### Work required:
Rewrite the lines from the line with "Given: Click the close window icon" to the line with "Action: pyautogui.click(x=174, y=857)", replacing "close window icon" with "close tab icon" and leaving everything else unchanged.

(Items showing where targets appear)
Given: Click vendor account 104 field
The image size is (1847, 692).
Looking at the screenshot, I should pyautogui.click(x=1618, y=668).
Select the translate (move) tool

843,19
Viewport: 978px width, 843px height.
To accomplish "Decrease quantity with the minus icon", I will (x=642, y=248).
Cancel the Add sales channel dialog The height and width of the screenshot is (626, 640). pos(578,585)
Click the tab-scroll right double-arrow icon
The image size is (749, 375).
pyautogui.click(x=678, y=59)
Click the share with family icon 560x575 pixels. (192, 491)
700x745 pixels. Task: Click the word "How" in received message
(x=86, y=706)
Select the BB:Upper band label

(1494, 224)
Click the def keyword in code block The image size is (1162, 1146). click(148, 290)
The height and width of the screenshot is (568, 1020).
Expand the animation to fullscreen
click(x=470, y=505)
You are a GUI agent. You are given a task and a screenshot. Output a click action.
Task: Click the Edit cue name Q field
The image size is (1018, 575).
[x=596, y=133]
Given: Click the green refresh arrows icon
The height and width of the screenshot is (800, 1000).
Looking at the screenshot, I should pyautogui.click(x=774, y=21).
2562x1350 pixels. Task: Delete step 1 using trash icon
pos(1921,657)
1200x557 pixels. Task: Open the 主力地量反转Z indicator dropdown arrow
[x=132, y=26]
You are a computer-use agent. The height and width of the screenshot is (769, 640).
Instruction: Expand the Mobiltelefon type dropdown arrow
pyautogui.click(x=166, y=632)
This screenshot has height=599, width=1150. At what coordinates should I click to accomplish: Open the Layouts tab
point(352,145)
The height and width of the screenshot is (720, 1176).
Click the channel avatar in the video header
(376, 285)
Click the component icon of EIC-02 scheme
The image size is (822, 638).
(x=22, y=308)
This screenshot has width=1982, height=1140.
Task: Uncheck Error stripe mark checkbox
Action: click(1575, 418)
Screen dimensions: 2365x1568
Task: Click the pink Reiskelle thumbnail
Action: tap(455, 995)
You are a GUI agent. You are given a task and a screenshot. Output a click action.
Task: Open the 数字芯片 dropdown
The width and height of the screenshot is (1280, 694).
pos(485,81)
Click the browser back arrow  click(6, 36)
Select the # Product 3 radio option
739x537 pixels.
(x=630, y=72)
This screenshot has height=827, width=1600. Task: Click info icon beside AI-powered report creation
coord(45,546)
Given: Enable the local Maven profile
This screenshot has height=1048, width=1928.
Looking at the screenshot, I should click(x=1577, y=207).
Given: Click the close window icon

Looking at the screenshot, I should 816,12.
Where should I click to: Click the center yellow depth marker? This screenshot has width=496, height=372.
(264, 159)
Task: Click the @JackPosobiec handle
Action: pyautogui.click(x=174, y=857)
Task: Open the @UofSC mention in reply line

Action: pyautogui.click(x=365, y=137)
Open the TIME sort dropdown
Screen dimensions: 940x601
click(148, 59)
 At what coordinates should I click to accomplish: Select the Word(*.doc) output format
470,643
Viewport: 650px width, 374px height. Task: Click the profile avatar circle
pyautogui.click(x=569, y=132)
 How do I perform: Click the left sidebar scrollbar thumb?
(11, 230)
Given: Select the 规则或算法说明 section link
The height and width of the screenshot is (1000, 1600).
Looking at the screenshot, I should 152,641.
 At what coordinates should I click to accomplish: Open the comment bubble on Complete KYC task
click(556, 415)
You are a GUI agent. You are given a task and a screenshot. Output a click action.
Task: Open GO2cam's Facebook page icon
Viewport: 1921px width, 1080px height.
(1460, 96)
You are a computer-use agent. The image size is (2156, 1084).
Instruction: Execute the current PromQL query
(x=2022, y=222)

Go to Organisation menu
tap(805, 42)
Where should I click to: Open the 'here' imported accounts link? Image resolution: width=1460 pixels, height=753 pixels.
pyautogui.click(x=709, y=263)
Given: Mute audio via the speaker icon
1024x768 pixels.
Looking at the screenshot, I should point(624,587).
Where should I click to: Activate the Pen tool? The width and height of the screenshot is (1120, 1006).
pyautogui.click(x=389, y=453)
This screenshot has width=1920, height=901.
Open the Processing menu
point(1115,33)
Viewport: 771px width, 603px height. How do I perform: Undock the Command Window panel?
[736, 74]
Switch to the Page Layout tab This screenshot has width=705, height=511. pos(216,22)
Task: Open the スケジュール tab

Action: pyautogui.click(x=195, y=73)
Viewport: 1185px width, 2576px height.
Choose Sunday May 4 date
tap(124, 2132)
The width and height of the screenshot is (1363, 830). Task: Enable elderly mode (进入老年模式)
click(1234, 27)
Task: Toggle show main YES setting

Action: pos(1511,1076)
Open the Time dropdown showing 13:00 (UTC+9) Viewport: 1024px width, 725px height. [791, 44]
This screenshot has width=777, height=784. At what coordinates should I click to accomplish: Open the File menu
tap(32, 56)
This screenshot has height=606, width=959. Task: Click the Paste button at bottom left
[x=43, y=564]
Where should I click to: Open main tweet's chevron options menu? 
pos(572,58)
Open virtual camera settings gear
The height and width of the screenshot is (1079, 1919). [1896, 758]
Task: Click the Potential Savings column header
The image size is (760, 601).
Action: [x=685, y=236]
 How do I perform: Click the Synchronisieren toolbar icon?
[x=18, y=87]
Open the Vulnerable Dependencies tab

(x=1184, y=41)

### Reply to the exercise:
Given: Click the close tab icon

Looking at the screenshot, I should 816,12.
Where should I click to: Click the center yellow depth marker? This screenshot has width=496, height=372.
(264, 159)
Task: Click the @JackPosobiec handle
Action: pyautogui.click(x=174, y=857)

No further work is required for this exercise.